Before going further, however, we must point out that a “reasonableness” standard governs our consideration of this issue. If the Commission has acted reasonably — in light of the basic fact findings and record evidence — in ordering the existing plan to remain in effect pending § 5 hearings,
we must sustain its decision.
American Smelting, noted supra,
161 U.S.App.D.C. at 22, 494 F.2d at 941.
Section 5’s mechanism for remedying discrimination in allocation of gas begins with the Commission’s lawfully finding a § 4(b) violation. Upon such determination, the Commission will then impose its own plan, but only after a hearing and an administrative determination that the plan implemented is just and reasonable.
See Southern Natural Gas v. FPC,
5 Cir., 1977, 547 F.2d 826, 832. While, as Gardinier asserts, the Commission would have emergency authority — even when conducting a § 5 hearing — to prescribe an interim plan,
it can do so only after a full hearing.
This hearing requirement, along with the lack of record evidence on various curtailment plans, marks the source of the Commission’s reluctance to impose an interim plan. Since the structure of the fact finding proceedings before the ALJ effectively precluded presentation of data regarding possible alternative curtailment plans, the Commission maintains that it must develop a record before it can reasonably enforce compliance with any new system, end-use or otherwise. Speedy action without the benefit of data on costs and effects, says the Commission, might result in the implementation of a plan more discriminatory than that now in existence.
The FERC agrees that it must remedy the discrimination (and denies petitioner’s assertion that it is withholding relief). According to the Commission, the relief
Is
forthcoming, but in accordance with the procedural requirements of § 5.
Gardinier asserts that the record does contain sufficient evidence to support temporary relief
and insists that § 5 absolutely requires such immediate action.
It points to decisions of several courts that have recognized the Commission’s authority to issue interim curtailment orders
We do not think, though, that these acknowledgments of authority necessarily mean that the Commission has an affirmative duty to fashion interim relief in all cases. Indeed, the opinions petitioner cites all recognize the Commission’s discretion in determining whether such relief is necessary.
The
Consolidated Edison
cases,
cited by Gardinier, do not support its position. They
instead reinforce our finding that the Commission
may
formulate an interim plan under § 5. In
Consolidated Edison I
the District of Columbia Circuit found that a 467-type curtailment plan — submitted by Transcontinental Pipeline (Transco) — would have an extremely harsh impact on certain customers. It therefore temporarily replaced the submission with a settlement agreement, previously rejected by the Commission, negotiated between Transco and its customers.

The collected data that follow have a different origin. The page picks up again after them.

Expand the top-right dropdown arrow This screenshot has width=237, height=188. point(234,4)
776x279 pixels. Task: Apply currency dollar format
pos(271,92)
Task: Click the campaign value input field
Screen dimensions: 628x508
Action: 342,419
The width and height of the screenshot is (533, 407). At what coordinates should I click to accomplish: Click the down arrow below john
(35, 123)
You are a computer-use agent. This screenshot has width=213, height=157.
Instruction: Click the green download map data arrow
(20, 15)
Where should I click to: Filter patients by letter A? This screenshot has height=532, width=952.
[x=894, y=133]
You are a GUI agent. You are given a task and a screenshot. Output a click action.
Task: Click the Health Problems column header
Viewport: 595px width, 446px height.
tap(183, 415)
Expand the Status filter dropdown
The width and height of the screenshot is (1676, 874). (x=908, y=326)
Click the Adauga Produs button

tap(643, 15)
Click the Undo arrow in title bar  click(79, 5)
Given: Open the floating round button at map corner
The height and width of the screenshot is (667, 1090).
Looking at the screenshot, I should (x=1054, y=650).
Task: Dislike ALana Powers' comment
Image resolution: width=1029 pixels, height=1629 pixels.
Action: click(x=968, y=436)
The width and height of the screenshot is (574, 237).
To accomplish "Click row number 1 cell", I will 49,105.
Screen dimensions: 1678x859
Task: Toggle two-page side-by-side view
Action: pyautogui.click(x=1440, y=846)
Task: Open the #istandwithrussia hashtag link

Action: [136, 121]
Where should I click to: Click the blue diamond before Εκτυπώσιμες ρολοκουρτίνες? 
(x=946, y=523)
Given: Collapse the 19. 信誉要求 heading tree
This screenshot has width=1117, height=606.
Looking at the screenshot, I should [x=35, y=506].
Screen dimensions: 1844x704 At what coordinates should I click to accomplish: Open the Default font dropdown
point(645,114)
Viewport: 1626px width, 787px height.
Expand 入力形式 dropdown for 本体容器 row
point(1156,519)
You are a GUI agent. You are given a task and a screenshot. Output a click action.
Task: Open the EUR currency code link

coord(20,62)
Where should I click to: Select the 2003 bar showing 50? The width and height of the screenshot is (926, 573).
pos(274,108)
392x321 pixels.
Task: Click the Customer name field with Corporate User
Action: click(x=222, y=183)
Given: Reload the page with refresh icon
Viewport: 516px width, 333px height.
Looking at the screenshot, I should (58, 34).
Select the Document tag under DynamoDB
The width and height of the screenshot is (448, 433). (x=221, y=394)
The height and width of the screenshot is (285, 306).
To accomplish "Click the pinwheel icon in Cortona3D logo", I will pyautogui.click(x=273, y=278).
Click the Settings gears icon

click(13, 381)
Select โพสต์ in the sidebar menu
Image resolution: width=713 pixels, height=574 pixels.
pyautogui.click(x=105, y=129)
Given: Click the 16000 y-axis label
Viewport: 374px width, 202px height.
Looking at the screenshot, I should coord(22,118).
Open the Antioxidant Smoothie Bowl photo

After having discussed the reasons for its action, the court added that “[o]ur present action . . . in no way precludes the Commission from modifying the settlement or taking other action based on the information which it has generated . . ..***. . .the Commission asserts, and we agree, that it has residual emergency powers to impose an interim plan where there is no alternative.” Warning that “[sjuch powers must be carefully confined,” it nevertheless found that the Commission — faced with an emergency shortage of gas and little possibility of formulating a permanent curtailment plan before winter — could effect such a plan.
By acknowledging the Commission’s authority to act, while at the same time providing for the possibility that it would not institute interim measures, the court clearly recognized the Commission’s
discretion
to fashion such relief.
Similarly, in
Consolidated Edison II
the court reiterated its statement that “the FPC
might
issue interim curtailment orders
based on evidence compiled in hearings on a permanent plan.”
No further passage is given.